WHAT IS ASKED: Return every one of the lines below verbatim, with no changes.

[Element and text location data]
-------------------------

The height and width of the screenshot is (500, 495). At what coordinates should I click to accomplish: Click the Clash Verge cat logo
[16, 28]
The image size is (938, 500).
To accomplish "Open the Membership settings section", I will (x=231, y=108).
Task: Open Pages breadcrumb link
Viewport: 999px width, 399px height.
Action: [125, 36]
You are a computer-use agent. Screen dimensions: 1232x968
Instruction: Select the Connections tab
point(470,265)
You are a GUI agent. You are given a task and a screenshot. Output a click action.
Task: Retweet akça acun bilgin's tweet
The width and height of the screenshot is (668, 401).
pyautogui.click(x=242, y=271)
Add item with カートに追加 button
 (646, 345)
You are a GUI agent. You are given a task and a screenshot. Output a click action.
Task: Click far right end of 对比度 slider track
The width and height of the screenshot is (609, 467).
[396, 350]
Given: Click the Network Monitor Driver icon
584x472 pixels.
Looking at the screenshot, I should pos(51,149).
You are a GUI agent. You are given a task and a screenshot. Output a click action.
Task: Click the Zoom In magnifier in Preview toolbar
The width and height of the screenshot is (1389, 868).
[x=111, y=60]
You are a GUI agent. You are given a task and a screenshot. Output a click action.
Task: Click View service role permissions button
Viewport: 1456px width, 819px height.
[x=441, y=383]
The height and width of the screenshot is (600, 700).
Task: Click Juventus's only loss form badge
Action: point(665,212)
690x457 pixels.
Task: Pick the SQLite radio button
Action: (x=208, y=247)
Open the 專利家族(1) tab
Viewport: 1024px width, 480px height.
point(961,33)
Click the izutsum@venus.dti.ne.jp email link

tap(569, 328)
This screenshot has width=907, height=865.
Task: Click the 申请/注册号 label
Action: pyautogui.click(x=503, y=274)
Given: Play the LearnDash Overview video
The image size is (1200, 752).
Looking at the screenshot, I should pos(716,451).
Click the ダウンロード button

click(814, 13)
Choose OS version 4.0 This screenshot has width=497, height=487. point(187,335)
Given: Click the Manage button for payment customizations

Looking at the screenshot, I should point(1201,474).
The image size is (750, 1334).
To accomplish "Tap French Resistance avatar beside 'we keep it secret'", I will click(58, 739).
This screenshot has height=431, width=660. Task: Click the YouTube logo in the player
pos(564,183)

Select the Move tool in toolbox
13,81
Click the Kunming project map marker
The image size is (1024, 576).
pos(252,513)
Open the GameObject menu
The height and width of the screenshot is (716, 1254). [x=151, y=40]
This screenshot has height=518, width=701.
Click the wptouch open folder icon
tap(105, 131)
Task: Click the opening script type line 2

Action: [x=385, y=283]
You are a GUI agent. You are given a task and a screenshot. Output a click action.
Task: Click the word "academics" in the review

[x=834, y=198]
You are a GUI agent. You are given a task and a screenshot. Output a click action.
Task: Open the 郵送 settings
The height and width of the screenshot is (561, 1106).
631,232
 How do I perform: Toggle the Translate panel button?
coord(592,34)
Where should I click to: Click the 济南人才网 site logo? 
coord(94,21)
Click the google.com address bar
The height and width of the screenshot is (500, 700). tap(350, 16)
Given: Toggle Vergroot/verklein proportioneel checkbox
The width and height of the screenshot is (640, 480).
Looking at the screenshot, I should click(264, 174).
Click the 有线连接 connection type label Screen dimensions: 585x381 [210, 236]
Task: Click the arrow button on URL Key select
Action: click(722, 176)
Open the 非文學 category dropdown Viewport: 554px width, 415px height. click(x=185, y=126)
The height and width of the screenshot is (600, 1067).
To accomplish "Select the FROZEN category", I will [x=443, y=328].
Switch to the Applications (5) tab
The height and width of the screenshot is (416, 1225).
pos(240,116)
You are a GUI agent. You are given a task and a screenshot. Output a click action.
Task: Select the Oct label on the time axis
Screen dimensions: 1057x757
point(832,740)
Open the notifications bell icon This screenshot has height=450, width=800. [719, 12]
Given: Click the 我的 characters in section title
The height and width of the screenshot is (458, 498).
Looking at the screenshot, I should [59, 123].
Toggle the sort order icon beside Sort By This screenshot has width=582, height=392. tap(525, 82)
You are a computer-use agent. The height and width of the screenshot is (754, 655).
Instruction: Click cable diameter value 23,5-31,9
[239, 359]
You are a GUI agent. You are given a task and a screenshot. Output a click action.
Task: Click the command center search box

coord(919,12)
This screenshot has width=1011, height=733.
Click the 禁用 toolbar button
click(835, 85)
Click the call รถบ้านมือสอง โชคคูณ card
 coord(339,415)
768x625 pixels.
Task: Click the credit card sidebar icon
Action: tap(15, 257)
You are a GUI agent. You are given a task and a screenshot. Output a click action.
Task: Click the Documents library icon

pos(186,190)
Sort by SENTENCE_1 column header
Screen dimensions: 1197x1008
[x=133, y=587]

-------------------------

FINAL ANSWER:
The height and width of the screenshot is (500, 495). At what coordinates should I click to accomplish: Click the Clash Verge cat logo
[16, 28]
The image size is (938, 500).
To accomplish "Open the Membership settings section", I will (x=231, y=108).
Task: Open Pages breadcrumb link
Viewport: 999px width, 399px height.
Action: [125, 36]
You are a computer-use agent. Screen dimensions: 1232x968
Instruction: Select the Connections tab
point(470,265)
You are a GUI agent. You are given a task and a screenshot. Output a click action.
Task: Retweet akça acun bilgin's tweet
The width and height of the screenshot is (668, 401).
pyautogui.click(x=242, y=271)
Add item with カートに追加 button
 (646, 345)
You are a GUI agent. You are given a task and a screenshot. Output a click action.
Task: Click far right end of 对比度 slider track
The width and height of the screenshot is (609, 467).
[396, 350]
Given: Click the Network Monitor Driver icon
584x472 pixels.
Looking at the screenshot, I should pos(51,149).
You are a GUI agent. You are given a task and a screenshot. Output a click action.
Task: Click the Zoom In magnifier in Preview toolbar
The width and height of the screenshot is (1389, 868).
[x=111, y=60]
You are a GUI agent. You are given a task and a screenshot. Output a click action.
Task: Click View service role permissions button
Viewport: 1456px width, 819px height.
[x=441, y=383]
The height and width of the screenshot is (600, 700).
Task: Click Juventus's only loss form badge
Action: point(665,212)
690x457 pixels.
Task: Pick the SQLite radio button
Action: (x=208, y=247)
Open the 專利家族(1) tab
Viewport: 1024px width, 480px height.
point(961,33)
Click the izutsum@venus.dti.ne.jp email link

tap(569, 328)
This screenshot has width=907, height=865.
Task: Click the 申请/注册号 label
Action: pyautogui.click(x=503, y=274)
Given: Play the LearnDash Overview video
The image size is (1200, 752).
Looking at the screenshot, I should pos(716,451).
Click the ダウンロード button

click(814, 13)
Choose OS version 4.0 This screenshot has width=497, height=487. point(187,335)
Given: Click the Manage button for payment customizations

Looking at the screenshot, I should point(1201,474).
The image size is (750, 1334).
To accomplish "Tap French Resistance avatar beside 'we keep it secret'", I will click(58, 739).
This screenshot has height=431, width=660. Task: Click the YouTube logo in the player
pos(564,183)

Select the Move tool in toolbox
13,81
Click the Kunming project map marker
The image size is (1024, 576).
pos(252,513)
Open the GameObject menu
The height and width of the screenshot is (716, 1254). [x=151, y=40]
This screenshot has height=518, width=701.
Click the wptouch open folder icon
tap(105, 131)
Task: Click the opening script type line 2

Action: [x=385, y=283]
You are a GUI agent. You are given a task and a screenshot. Output a click action.
Task: Click the word "academics" in the review

[x=834, y=198]
You are a GUI agent. You are given a task and a screenshot. Output a click action.
Task: Open the 郵送 settings
The height and width of the screenshot is (561, 1106).
631,232
 How do I perform: Toggle the Translate panel button?
coord(592,34)
Where should I click to: Click the 济南人才网 site logo? 
coord(94,21)
Click the google.com address bar
The height and width of the screenshot is (500, 700). tap(350, 16)
Given: Toggle Vergroot/verklein proportioneel checkbox
The width and height of the screenshot is (640, 480).
Looking at the screenshot, I should click(264, 174).
Click the 有线连接 connection type label Screen dimensions: 585x381 [210, 236]
Task: Click the arrow button on URL Key select
Action: click(722, 176)
Open the 非文學 category dropdown Viewport: 554px width, 415px height. click(x=185, y=126)
The height and width of the screenshot is (600, 1067).
To accomplish "Select the FROZEN category", I will [x=443, y=328].
Switch to the Applications (5) tab
The height and width of the screenshot is (416, 1225).
pos(240,116)
You are a GUI agent. You are given a task and a screenshot. Output a click action.
Task: Select the Oct label on the time axis
Screen dimensions: 1057x757
point(832,740)
Open the notifications bell icon This screenshot has height=450, width=800. [719, 12]
Given: Click the 我的 characters in section title
The height and width of the screenshot is (458, 498).
Looking at the screenshot, I should [59, 123].
Toggle the sort order icon beside Sort By This screenshot has width=582, height=392. tap(525, 82)
You are a computer-use agent. The height and width of the screenshot is (754, 655).
Instruction: Click cable diameter value 23,5-31,9
[239, 359]
You are a GUI agent. You are given a task and a screenshot. Output a click action.
Task: Click the command center search box

coord(919,12)
This screenshot has width=1011, height=733.
Click the 禁用 toolbar button
click(835, 85)
Click the call รถบ้านมือสอง โชคคูณ card
 coord(339,415)
768x625 pixels.
Task: Click the credit card sidebar icon
Action: tap(15, 257)
You are a GUI agent. You are given a task and a screenshot. Output a click action.
Task: Click the Documents library icon

pos(186,190)
Sort by SENTENCE_1 column header
Screen dimensions: 1197x1008
[x=133, y=587]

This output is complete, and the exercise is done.